#ESCRITORAS CONTRA LA VIOLENCIA DE GÉNERO
Tenemos miedo. Detrás de cada feminicidio, hay una larga cadena de violencia en todas sus formas (física, económica, sexual, psicológica, doméstica, laboral y mediática).
Esta historia podría ser la de cualquiera de nosotras, la de cualquier mujer:
Cuando nací, mi papá lloró porque no fui hombre.
Yo quería ir a karate, me mandaron al ballet.
Al terminar de comer, yo tenía que levantar los platos de mi hermano.
Mi tío me besó en la boca, lo acusé y me dijeron “no exageres”.
Un amigo de mi papá me manoseó y cuando lo conté, nadie me creyó.
Hablé del abuso de mi abuelo, me ordenaron callar o destruiría a la familia.
En cada puesto de periódicos había fotos de mujeres desnudas.
Me enseñaron que mi valor dependía de mi virginidad.
Me puse minifalda. Mis compañeros y maestros me tacharon de zorra.
Nos encontraron besándonos; él se convirtió en conquistador y yo, en puta.
Cuando le dije que estaba embarazada, contestó que no era suyo.
Para elegir carrera me recomendaron que fuera compatible con el rol de esposa y madre.
Al levantar la mano en el aula para debatir un punto, el profesor siempre le daba la palabra a un hombre.
Al subir al transporte público, tuve que cuidar mis pechos y nalgas.
Mi segundo novio me exigió mis contraseñas como prueba de amor.
En mi primera entrevista de trabajo me preguntaron si me iba a casar o planeaba tener hijos pronto.
Aunque cursé una maestría en negocios, quien maneja la empresa familiar es mi hermano, que ni siquiera acabó la preparatoria.
Cuando se enfermó mi mamá, tuve que renunciar a mi trabajo para cuidarla, pues mis hermanos varones no tenían tiempo.
Si en las reuniones los hombres platicaban de política o negocios, desacreditaban mi opinión.
Al contar que me dedicaba al hogar, afirmaban “¡Ah!, entonces no trabajas”.
Entre mi padre, mis hermanos y mi esposo, se encargaron de desaparecer mi autoestima.
Mi marido me prohibía tener amistades masculinas.
Cuando mi jefe alabó mi trabajo, mi marido sentenció “lo que le gusta son tus nalgas”.
La tarde en que mi esposo me pegó por primera vez, me dio tanta vergüenza y tanta culpa que no le conté a nadie.
Cuando me corrieron, me enteré de que mi subordinado ganaba el doble que yo.
Denuncié a mi esposo por golpearme y en el ministerio público me preguntaron “¿para qué levanta una denuncia si mañana lo va a perdonar?”.
Cuando discutía con un hombre, en lugar de argumentos, pronunciaba “estás en tus días.

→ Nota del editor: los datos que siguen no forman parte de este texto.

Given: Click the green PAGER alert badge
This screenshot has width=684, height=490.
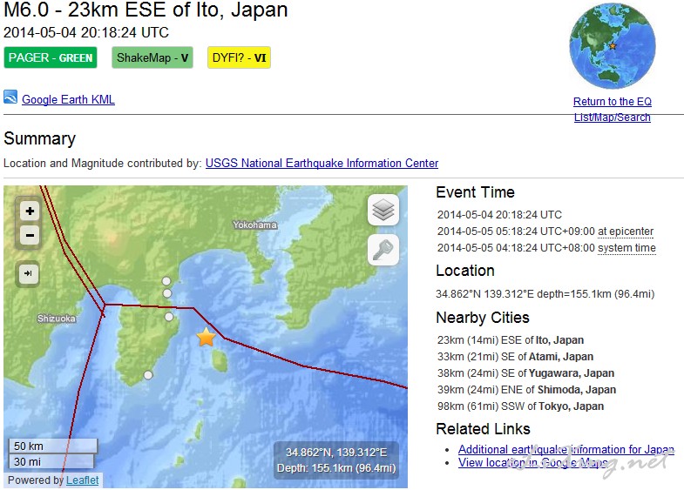Looking at the screenshot, I should (x=52, y=58).
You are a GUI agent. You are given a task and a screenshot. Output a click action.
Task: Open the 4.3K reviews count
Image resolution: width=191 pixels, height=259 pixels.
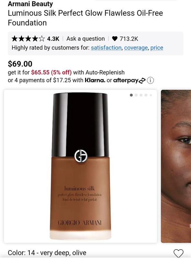(53, 39)
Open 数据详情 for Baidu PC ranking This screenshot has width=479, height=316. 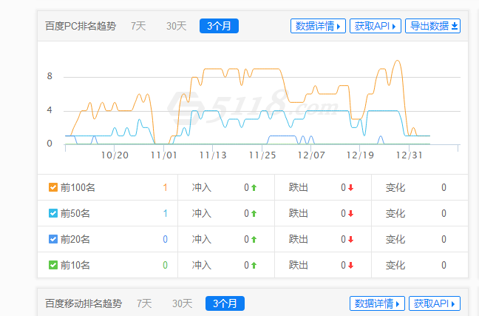click(318, 26)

Estás menopáusica. Estás mal cogida o eres una histérica”.
El papá de mis hijos me advirtió al mes de casados “yo no cambio pañales”.

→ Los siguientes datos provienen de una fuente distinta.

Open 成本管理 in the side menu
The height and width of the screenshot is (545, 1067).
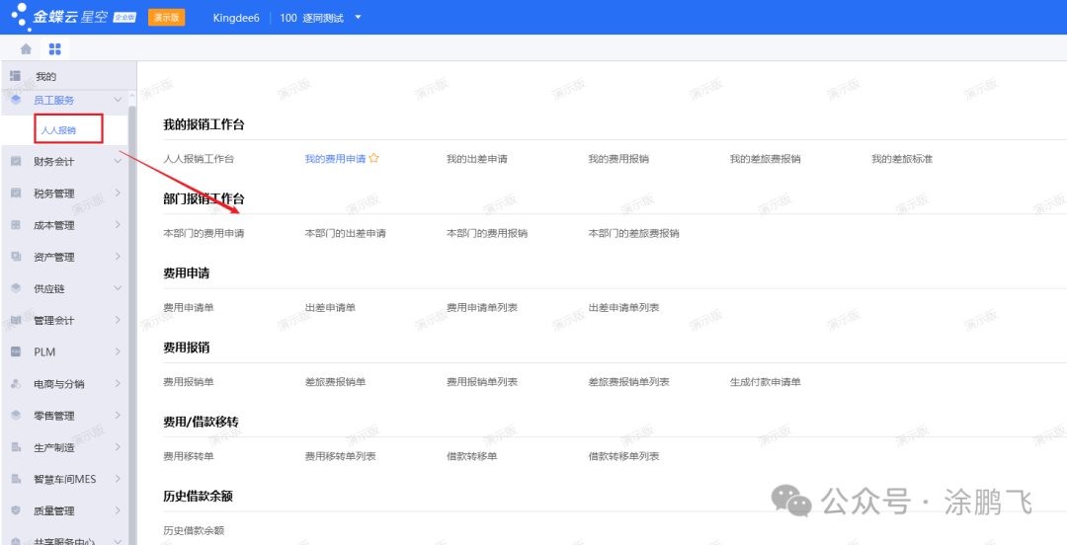tap(54, 225)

Si mis hijos se enferman, la que falta al trabajo soy yo.
Cuando me violó mi marido, el sacerdote sentenció “es tu deber conyugal”.
Ingresé al hospital por tercera vez, golpeada, y el médico me recomendó no denunciar.
Cuando quise regresar a mi profesión después de haber criado a mis hijos, me dijeron que no tenía la suficiente experiencia.
Le pedí el divorcio a mi esposo: amenazó con quitarme a mis hijos y dejarme en la calle.
Desde que me divorcié fui rechazada por mi familia y mi entorno. Mi exmarido dejó de mantener a sus hijos.
Un día noté que mi exmarido me estaba siguiendo.
Cuando mi exesposo me mató a batazos, las autoridades no hicieron nada. Mi cuerpo y mi vida sexual fueron exhibidos en los medios, en el Twitter se preocuparon por los muros... y un asesino más quedó libre.
Estos hechos tan cotidianos, que se repiten de generación en generación, son los que construyen una cultura feminicida. Reescribamos estas historias desde sus inicios para que sigamos vivas.